ショーケースに並ぶマカロン=2024年5月23日、大津市島の関

 週に3日しか営業していない、マカロンとショコラの専門店が大津市内にある――。そんな話を市職員から耳にした。しかも、人気があるらしい。週3日の営業なのに、人気店。そんなに甘い話があるのか?

 島の関の琵琶湖近くに2022年12月にオープンした「FUSE(フューズ)」。今年5月、取材を申し込もうと、インターネットで店の電話番号を探したが、見つからない。直接、訪ねた。

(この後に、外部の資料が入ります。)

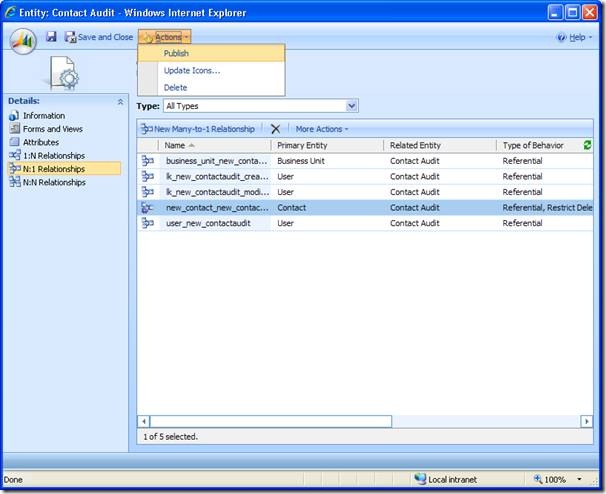Screen dimensions: 606x494
Task: Open Information in the Details pane
Action: point(44,116)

 店はマンションの1階にある。そこには、パティシエの「働き方改革」を進める、オーナーシェフ布施文彦さん(37)の姿があった。

 布施さんは現在の滋賀県東近江市出身。ホテルなどで計約14年勤め、パティシエの腕を磨いた。13年には、「トップ・オブ・パティシエ・イン・アジア」で優勝した。

 出店に際し、商品を絞ろうと決めていた。そのほうが、客とのすれ違いがない、と考えたからだ。

 選んだのが、小さくてカラフルなマカロン。独特な食感などが好きだった。だが、マカロンは「高い」と言われがち。同業者からは「商売として無理」と反対された。

 布施さんは、マカロンが市民に浸透していないからこそ、「自分の味が出しやすい」と考えた。人気があるショコラもラインアップに加えた。